**Metin bölümü**
# # # # # # #
Yağlar
Son yıllarda, besinlerdeki bazı yağların damar sertliğinin ortaya çıkmasını kolaylaştırdığı anlaşıldıktan sonra, şeker hastalarının diyetinde yağ oranlarına belirli bir kısıtlama getirildi. Ayrıca sık sık belirtildiği gibi bu hastalıkta damar sertliği normal kişilere göre daha erken ve kolay gelişmektedir.
Bu olumsuz sonucun sıklığını azaltmak ya da önlemek için şeker hastalarına, kalp-damar hastalıklarına yakalanma tehlikesi yüksek olanlara ve sağlığını uzun süre korumak isteyenlere uygulanan beslenme ve sağlık önlemleri uygulanmaktadır.
Protein alımının yeni bir boyut kazanmasından sonra, toplam enerji miktarındaki yağ oranını, özellikle de hayvansal proteinlerle alınan doymuş yağ oranını yüzde 30’un altında tutmak kolaylaşmıştır.
Hayvanlar üstünde yapılan deneyler, klinikteki kontrollü çalışmalar, epidemiyolojik araştırmalar, şeker hastasının dengeli diyetindeki yağların toplam kalorinin yüzde 25’i olması gerektiğini göstermiştir.
# # # # # # #
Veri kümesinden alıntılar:
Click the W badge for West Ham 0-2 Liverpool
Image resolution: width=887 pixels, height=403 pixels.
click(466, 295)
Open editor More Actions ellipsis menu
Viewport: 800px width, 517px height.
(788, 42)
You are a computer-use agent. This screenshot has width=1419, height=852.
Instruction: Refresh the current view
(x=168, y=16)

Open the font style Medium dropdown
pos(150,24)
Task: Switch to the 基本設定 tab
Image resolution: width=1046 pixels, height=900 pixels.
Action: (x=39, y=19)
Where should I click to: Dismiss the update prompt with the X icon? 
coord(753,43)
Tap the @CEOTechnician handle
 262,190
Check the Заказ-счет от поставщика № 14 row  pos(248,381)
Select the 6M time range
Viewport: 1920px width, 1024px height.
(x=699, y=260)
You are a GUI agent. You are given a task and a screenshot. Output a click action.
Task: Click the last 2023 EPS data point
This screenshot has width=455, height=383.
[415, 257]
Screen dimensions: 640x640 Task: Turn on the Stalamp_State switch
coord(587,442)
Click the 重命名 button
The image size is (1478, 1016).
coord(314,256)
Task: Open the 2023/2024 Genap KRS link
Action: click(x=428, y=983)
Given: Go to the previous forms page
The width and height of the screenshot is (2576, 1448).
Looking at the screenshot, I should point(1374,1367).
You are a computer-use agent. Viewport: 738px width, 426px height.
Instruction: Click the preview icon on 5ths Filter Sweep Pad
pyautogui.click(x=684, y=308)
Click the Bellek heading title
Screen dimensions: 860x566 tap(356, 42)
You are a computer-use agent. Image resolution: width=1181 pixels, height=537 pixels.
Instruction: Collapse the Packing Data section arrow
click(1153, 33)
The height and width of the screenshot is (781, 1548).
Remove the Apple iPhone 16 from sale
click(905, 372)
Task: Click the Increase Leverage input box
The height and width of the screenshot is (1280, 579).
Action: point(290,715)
# # # # # # #
Şeker hastalarının diyetindeki yağları anlatan metni kaldığı yerden devam ettirin.

Lif Alımı
Şeker hastasının diyetindeki lif oranının, günümüzdeki beslenme alışkanlıklarına oranla daha fazla, günde yaklaşık 30 gr olması gerekir.
Liflerin yüksek oranda alınması, büyük olasılıkla aşağıdaki nedenlerden dolayı metabolizma kontrolünü düzeltir:
• Midenin boşalmasını geciktirir ve karbonhidratların bağırsakta emilimini azaltır; suda eriyen liflerin en önemli özelliği mide-bağırsak düzeyinde koyu kıvamlı eriyikler oluşturması ve bunların da bağırsak boşluğundan mukozaya besleyici maddelerin geçişini zorlaştırması ve sonuçta karbonhidrat emiliminin yavaşlamasıdır.
• Kan-Iipit dengesini kontrol eder.
• Alınan maddelerin hacmine bağlı olarak tokluk hissi oluşturur ve toplam kalori alımını azaltır.
Hasta, yan etkiler konusunda (karında gerginlik, gaz, bazen ishal) uyarılmalıdır.